EXTRACT:
Numerous functional magnetic resonance imaging (fMRI) studies demonstrated the key brain areas associated with visual sexual arousal. However, the changes in brain metabolites involved in sexual stimuli have not been reported.

Aim

This study utilized functional MR spectroscopy (fMRS) to evaluate the changes in brain metabolites associated with sexual arousal induced by stimulation with erotic video clips in healthy women.

Methods

Twenty-three healthy, right-handed women (38.4 ± 10.0 years) participated in 1H-fMRS and fMRI studies. T1 and T2 MR images were used for voxel localization of the anterior cingulate gyrus, which is one of the most important key centers associated with sexual arousal.

Main Outcome Measures

The changes of brain metabolites were measured using 1H-fMRS during time-course activation: “before,” “during,” and “after” visual sexual stimulation. The time-course variation of the brain metabolites was analyzed by the repeated-measures analysis of variance.

Results

The CVmean of all the metabolites had <30% (range, 9–29%). The ICCs of α-glutamine-glutamate (Glx), choline (Cho), β·γ-Glx, N-acetylaspartate (NAA) and lactate (Lac) all exceeded 0.6. However, myo-inositol (mI) and lipid (Lip) were <0.6. The concentration of brain metabolites including α-Glx, β·γ-Glx, Cho, and Lac comparatively increased significantly during visual sexual stimulation.

Conclusions

1H-fMRS, for the first time, was applied to assess the brain metabolic changes during visually-evoked sexual arousal. The fMRS outcomes in relation to functional MRI data will be useful to understand the neural mechanism associated with sexual arousal.

EXERCISE SET:
[a] In the fMRS study summary, which brain region was used for voxel localization?
[b] In the fMRS study summary, take the passage starting with "Conclusions" and going on through "mechanism associated with sexual arousal.", substitute "neural basis" for "neural mechanism", and write out the result.

DATA SUPPLIED:
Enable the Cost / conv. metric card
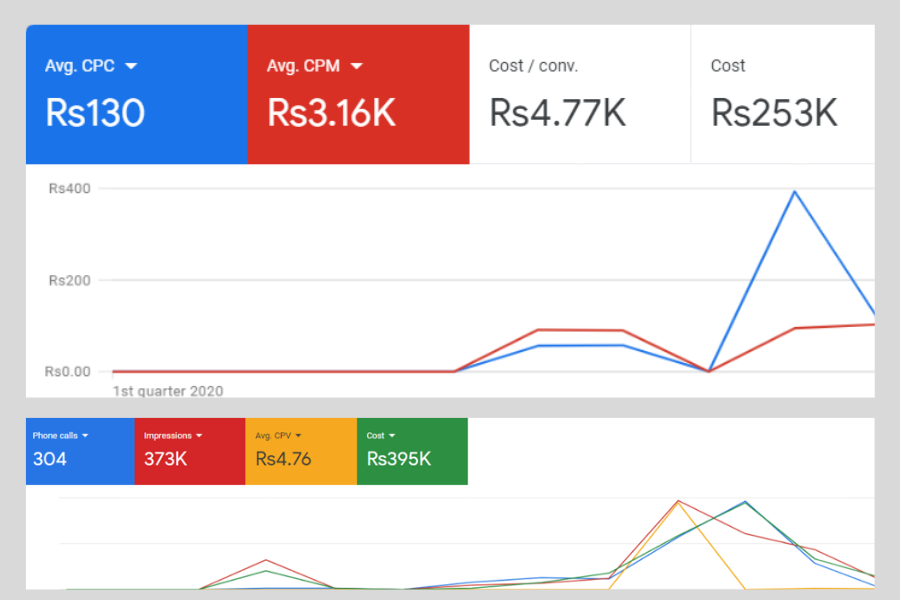Image resolution: width=900 pixels, height=600 pixels. click(580, 93)
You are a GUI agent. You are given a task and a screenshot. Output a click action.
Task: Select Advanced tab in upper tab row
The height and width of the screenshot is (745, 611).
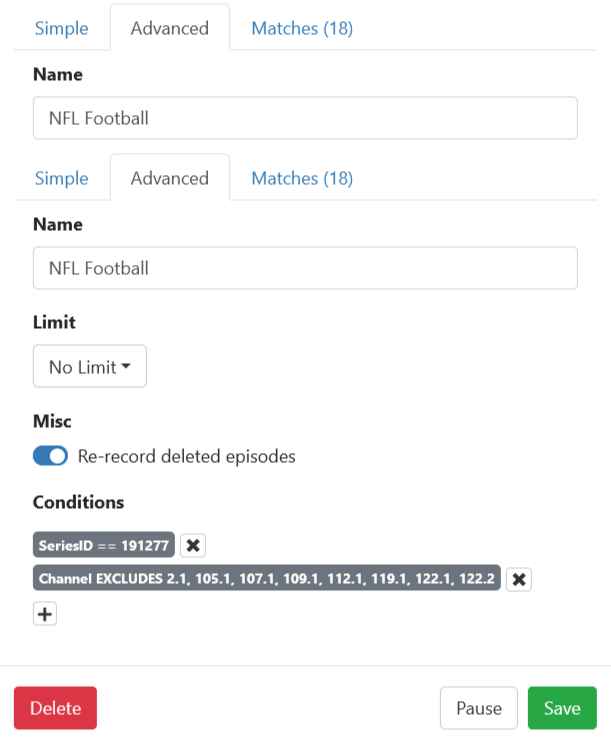point(170,28)
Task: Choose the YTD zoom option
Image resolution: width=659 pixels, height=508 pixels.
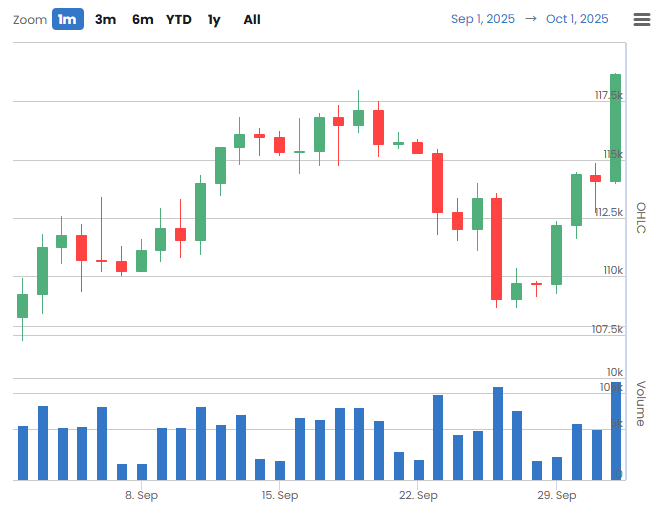Action: (x=179, y=19)
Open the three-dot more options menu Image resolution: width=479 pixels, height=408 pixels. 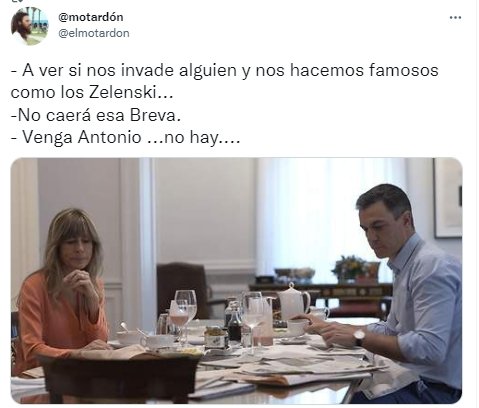click(455, 17)
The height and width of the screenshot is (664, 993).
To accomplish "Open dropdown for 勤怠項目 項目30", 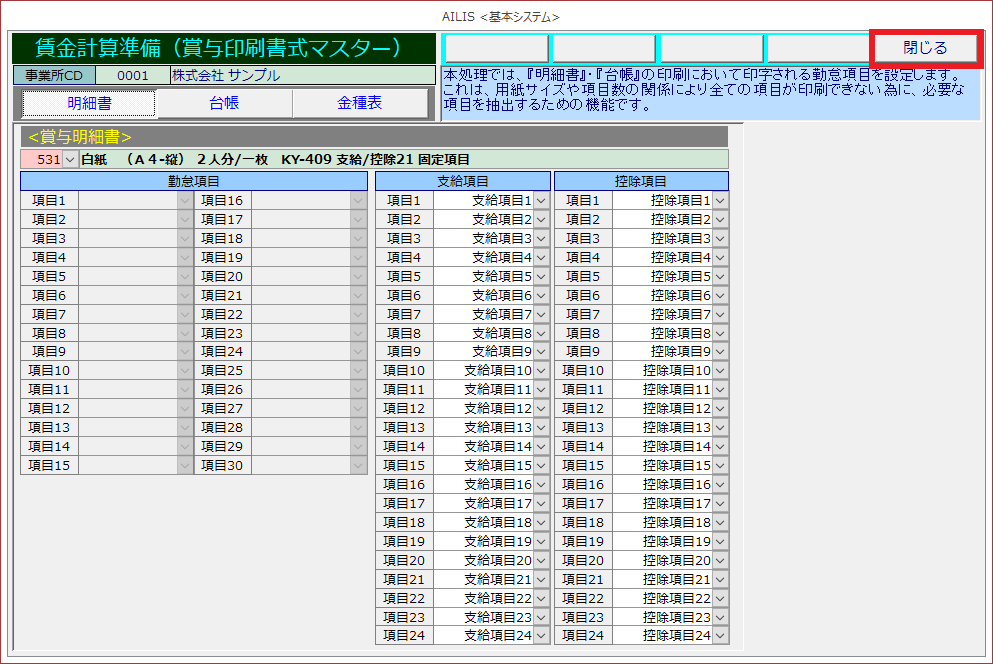I will tap(358, 466).
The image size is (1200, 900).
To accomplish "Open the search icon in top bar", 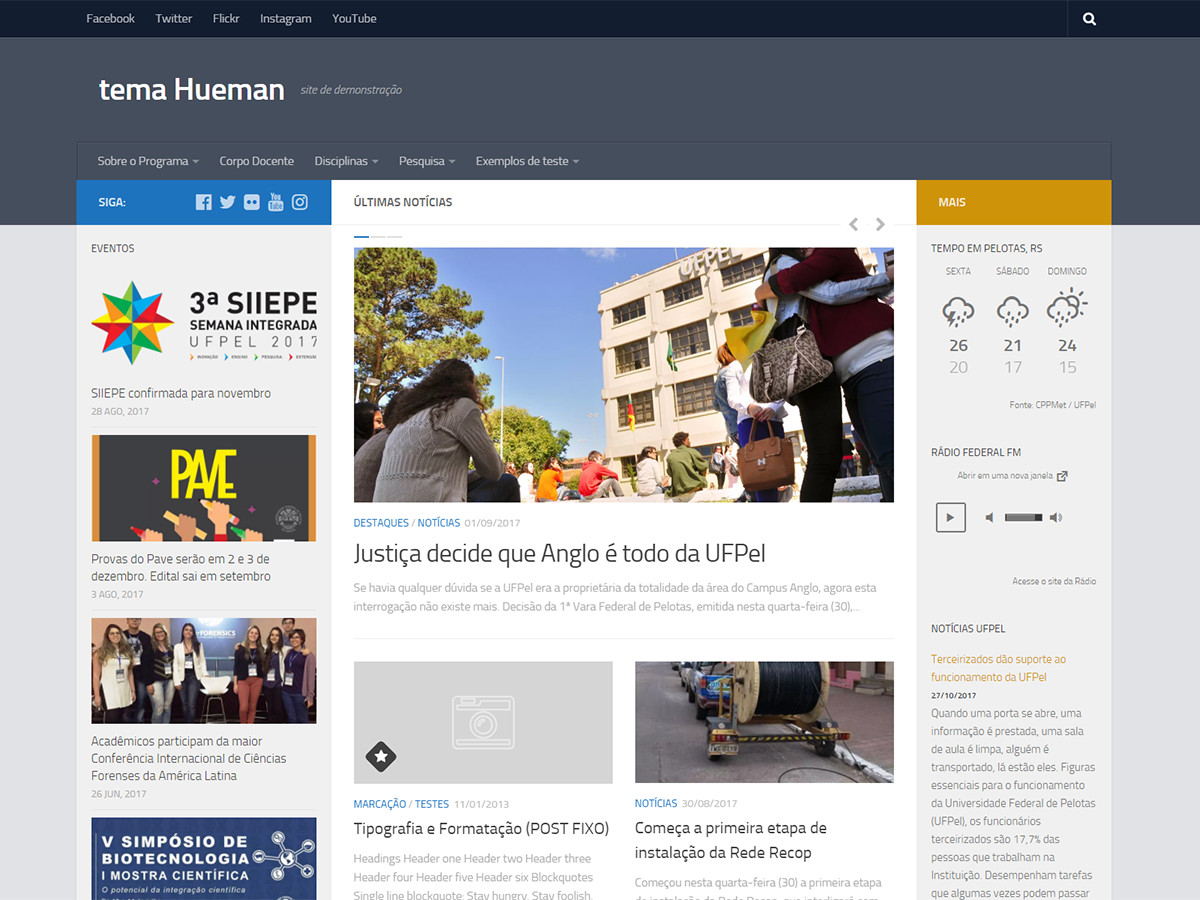I will 1089,19.
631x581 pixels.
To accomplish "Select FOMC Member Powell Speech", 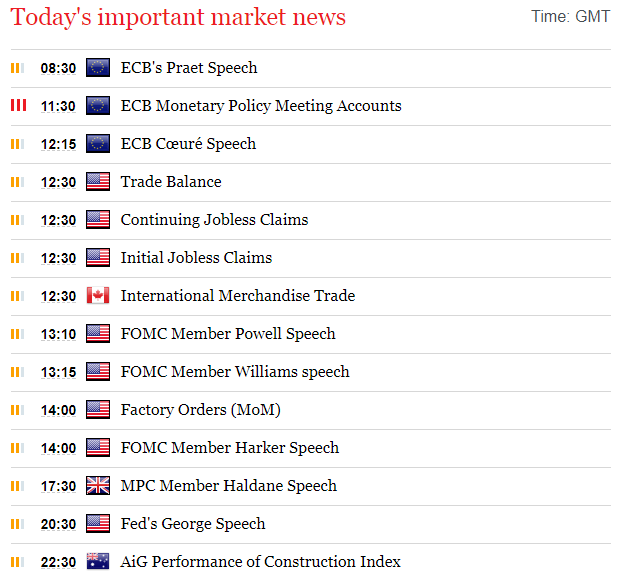I will (228, 334).
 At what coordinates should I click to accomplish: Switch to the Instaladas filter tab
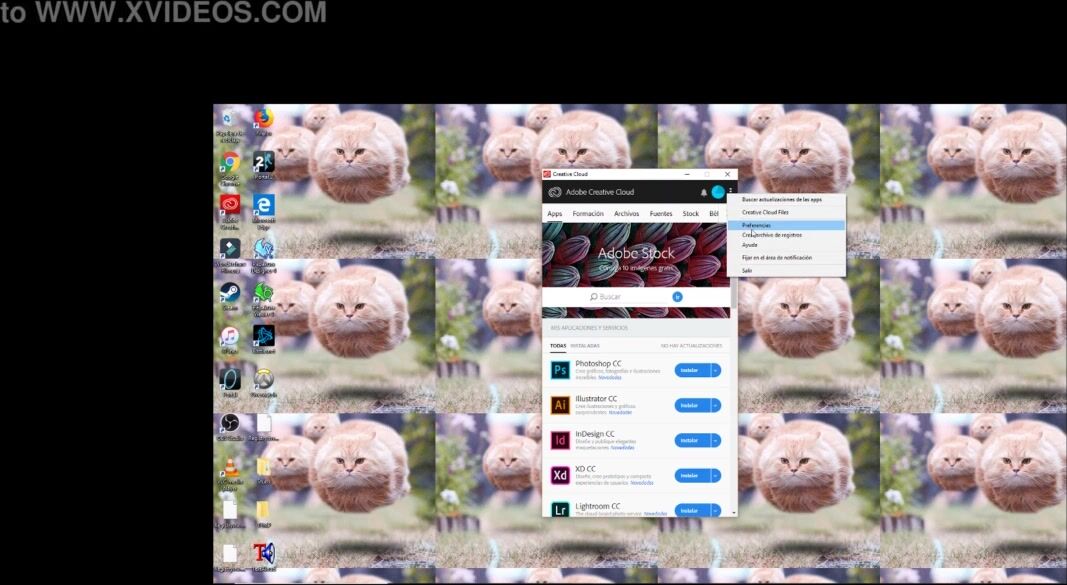coord(585,346)
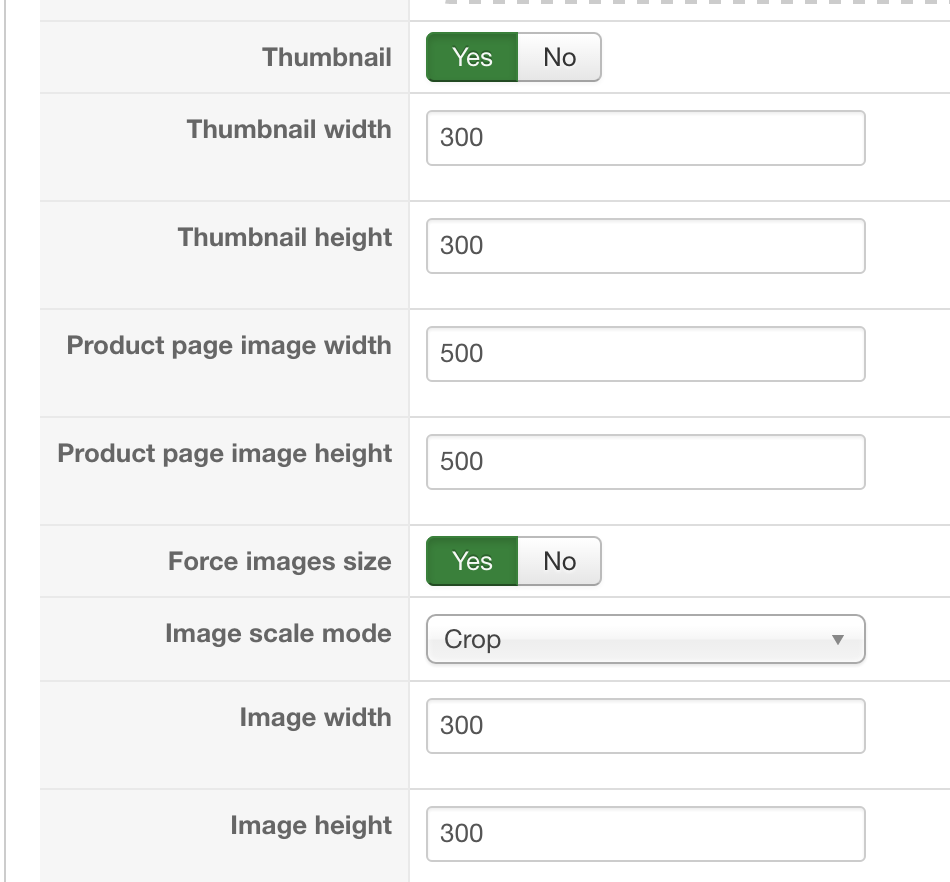
Task: Click the Product page image width label
Action: click(x=229, y=346)
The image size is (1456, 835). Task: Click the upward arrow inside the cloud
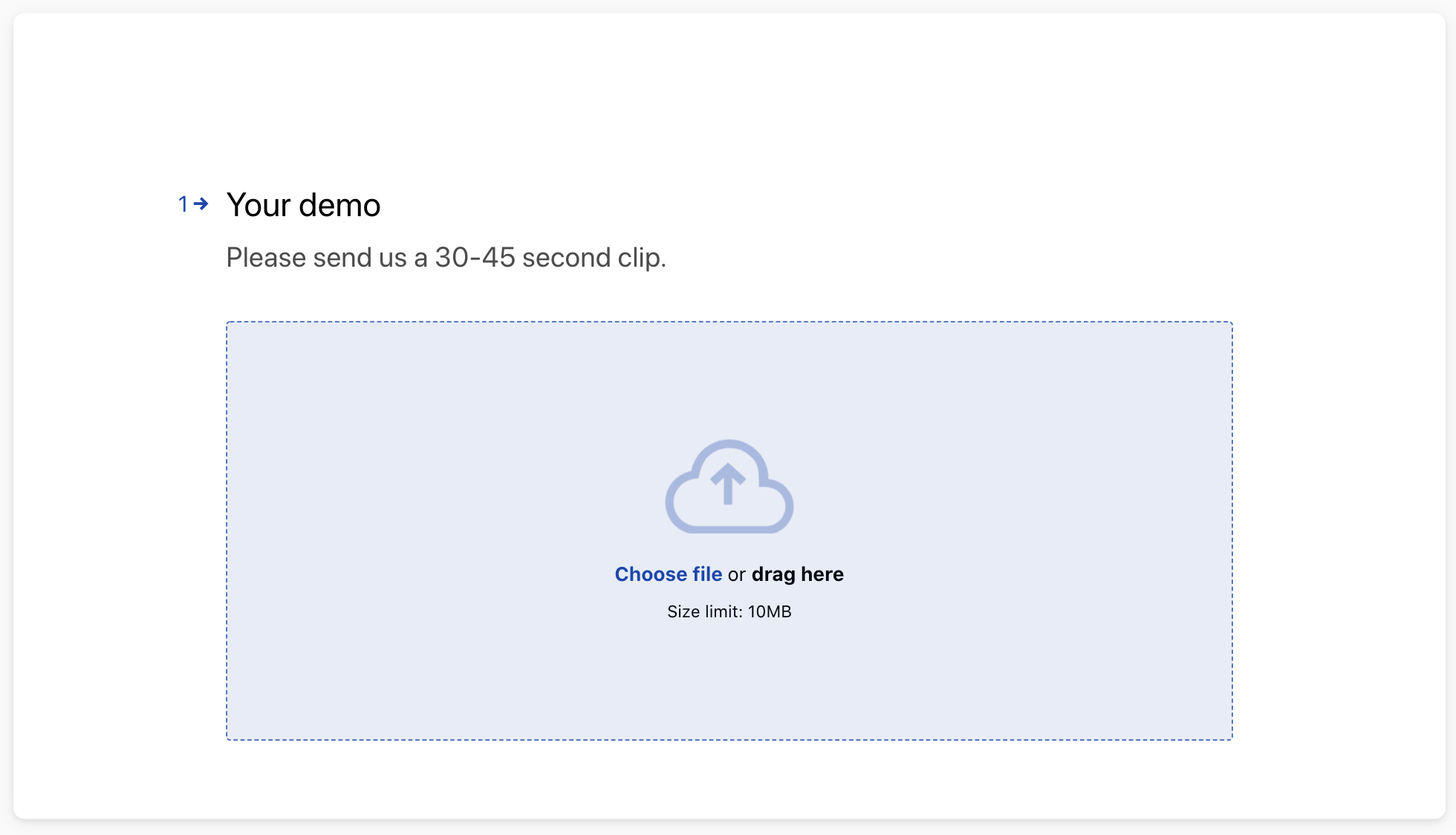coord(728,484)
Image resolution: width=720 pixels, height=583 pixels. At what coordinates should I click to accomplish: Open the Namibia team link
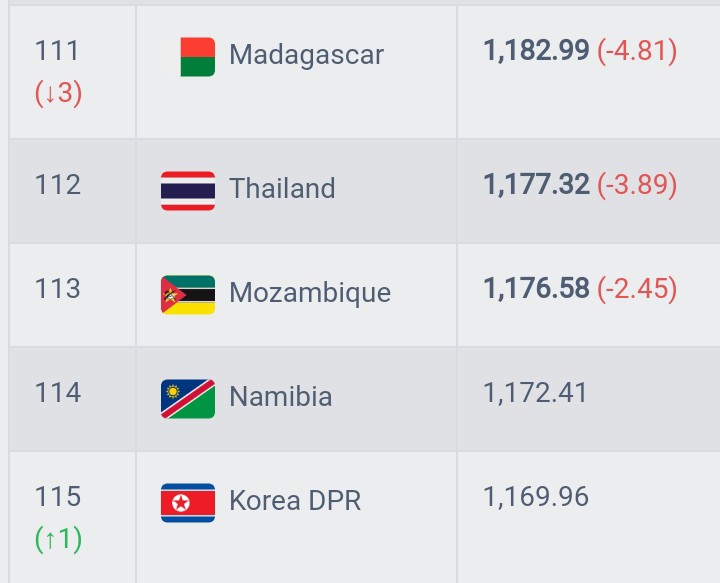click(280, 396)
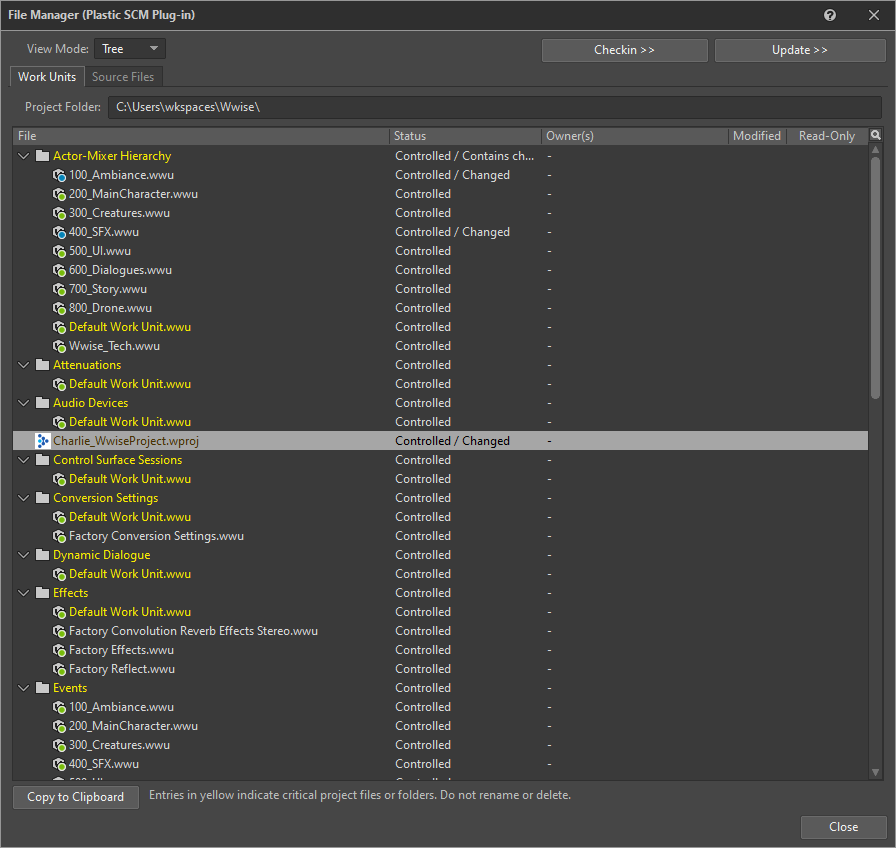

EXPECTED RESPONSES:
[a] The anterior cingulate gyrus.

[b]
Conclusions

1H-fMRS, for the first time, was applied to assess the brain metabolic changes during visually-evoked sexual arousal. The fMRS outcomes in relation to functional MRI data will be useful to understand the neural basis associated with sexual arousal.